The “externals,” the way you look physically, is an undisputable part of the first impression.  For a brief moment, I thought this would be easy, compared to all of the cerebral processes required to become a psychiatrist. “Transferrence” and “countertransferrence” are ancient and powerful concepts.  They date back to Sigmund Freud, father of us all. When two people sit alone in a room, there is a lot more going on than just two people sitting in a room. This is no less true of a doctor and a patient, no matter what the doctor’s specialty is. In “transferrence,” the patient brings to the doctor not just the memory, but also the feelings of all the similar relationships this person has had before. The same thing happens to a doctor, who gets in a room with a patient.

For me, I have a fairly easy and informal style with patients that sometimes surprise them. I really believe that this is because pretty much all of my family whom I have met and known in my lifetime either was a psychiatric patient or should have been.  I tend to treat folks like family, and they seem to like it, for I am generally pretty popular. I learned while I was back in Kansas that all I had to do was wear, for example (and most frequently) a pastel-colored suit, I did fine.  Sometimes people would actually tell me that I reminded them of their mother. When I got thinner, curiously enough, I seemed to remind them more of wives, sisters, or girlfriends, people whose authority they were far less likely to accept.

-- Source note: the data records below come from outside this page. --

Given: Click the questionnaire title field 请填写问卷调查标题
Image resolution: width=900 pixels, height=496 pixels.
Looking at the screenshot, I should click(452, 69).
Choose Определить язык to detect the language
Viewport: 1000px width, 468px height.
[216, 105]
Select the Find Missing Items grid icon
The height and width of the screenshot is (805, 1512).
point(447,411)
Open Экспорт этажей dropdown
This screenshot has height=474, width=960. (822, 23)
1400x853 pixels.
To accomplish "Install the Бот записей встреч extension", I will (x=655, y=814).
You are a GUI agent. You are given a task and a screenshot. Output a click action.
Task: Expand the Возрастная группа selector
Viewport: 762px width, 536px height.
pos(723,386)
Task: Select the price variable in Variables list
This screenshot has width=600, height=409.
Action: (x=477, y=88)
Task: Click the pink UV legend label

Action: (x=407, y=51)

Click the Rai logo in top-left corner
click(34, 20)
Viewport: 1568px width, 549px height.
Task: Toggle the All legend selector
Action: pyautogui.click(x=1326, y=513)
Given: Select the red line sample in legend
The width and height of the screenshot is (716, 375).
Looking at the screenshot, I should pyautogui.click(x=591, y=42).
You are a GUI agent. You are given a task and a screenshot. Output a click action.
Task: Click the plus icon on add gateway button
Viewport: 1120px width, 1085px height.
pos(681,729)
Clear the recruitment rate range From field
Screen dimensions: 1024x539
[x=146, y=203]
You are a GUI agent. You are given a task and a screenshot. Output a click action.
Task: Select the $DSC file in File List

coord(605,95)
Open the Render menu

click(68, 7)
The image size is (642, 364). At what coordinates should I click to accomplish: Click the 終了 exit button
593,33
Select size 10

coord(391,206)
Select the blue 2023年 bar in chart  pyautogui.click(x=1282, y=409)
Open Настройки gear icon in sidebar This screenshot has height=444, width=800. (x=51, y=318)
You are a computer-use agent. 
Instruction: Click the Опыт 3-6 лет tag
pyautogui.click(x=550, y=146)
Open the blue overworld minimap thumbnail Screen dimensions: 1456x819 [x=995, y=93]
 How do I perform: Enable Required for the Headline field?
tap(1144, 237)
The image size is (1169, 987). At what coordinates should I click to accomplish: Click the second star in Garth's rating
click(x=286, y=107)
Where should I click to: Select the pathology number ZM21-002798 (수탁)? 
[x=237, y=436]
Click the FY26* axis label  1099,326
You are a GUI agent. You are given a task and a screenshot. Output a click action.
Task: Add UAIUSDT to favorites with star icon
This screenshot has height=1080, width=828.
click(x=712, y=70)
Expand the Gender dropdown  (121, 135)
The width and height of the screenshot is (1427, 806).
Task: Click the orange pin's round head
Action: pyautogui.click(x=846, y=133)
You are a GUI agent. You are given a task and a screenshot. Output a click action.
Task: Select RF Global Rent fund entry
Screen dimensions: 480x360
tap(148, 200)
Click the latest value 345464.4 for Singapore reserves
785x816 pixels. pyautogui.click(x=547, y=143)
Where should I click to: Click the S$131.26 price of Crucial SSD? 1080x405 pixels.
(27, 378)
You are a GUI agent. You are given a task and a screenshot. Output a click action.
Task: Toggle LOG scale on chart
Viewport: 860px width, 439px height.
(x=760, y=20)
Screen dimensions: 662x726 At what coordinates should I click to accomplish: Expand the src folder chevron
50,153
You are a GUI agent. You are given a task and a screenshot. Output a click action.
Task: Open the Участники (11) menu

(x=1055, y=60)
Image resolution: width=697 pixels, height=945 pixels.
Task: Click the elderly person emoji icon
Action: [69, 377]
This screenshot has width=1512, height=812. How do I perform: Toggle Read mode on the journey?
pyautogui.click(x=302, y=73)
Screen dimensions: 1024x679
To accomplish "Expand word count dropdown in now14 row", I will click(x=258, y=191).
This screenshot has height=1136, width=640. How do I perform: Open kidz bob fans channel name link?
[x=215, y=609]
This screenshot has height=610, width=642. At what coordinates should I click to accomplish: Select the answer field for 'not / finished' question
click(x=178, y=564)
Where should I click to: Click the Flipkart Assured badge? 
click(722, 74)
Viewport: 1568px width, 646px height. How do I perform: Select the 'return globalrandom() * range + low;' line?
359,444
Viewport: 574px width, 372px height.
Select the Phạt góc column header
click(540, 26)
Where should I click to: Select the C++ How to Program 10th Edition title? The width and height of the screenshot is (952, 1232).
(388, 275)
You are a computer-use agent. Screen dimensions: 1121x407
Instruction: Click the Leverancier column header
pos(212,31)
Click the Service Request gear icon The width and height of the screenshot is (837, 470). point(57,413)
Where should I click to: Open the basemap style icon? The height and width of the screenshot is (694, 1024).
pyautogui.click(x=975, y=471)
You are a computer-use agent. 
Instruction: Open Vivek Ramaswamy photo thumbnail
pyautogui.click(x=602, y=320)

I struggled for authority a bit, before I figured out I could play up my (advancing, like everybody else’s) age, and get some authority out of that, becoming an even more powerful and authoritative mother for them. When the doctor has feelings toward patients, that is “countertransferrence.”  Me, deep down I feel you’ve got to give them that motherly “love” tempered with responsibility, as you just can’t count on anyone else to do it. There is more to it than that, of course.

After WWII, doctors sometimes went to “Balint” groups, to understand how their own personal prejudices affected their (superficially seeming) “objective” diagnoses and treatments. A society running that kind of groups still exists.  I know precious few doctors who have been through them. But the paradigm gives me a platform to reason from the most frequent complaint I hear about other doctors is that they seem distant and impersonal. They may be insecure, and not able to establish their authority in no other way than presenting themselves as purveyors of absolute truth. The medical research is a constantly changing fund of knowledge. At its best, if and when it is possible to scrape away at least a few of the layers of bias that surround what I still believe is an asymptotic approach to absolute truth. Part of the truth is that I cannot think of any field that necessitates, more than medicine, making decisions without any kind of clear-cut data to guide you most of the time.

Back to the original question, if a patient should get screening for an illness they request, just because they ask for it. Me, my answer is, not without the patient knowing whatever data is available, and participating in a cost-benefit analysis. Is the test difficult or painful?  Does the relevant illness have a marker?  How good is such marker?  How easy is it to find? How much does the test cost?  Will the patient’s insurance pay for it? The patient has to come first, so these factors must be seen and weighed. I am a lot less likely to ask what I think is the major question others ask. The question is, “Will I raise other folks, costs of insurance by ordering the test?”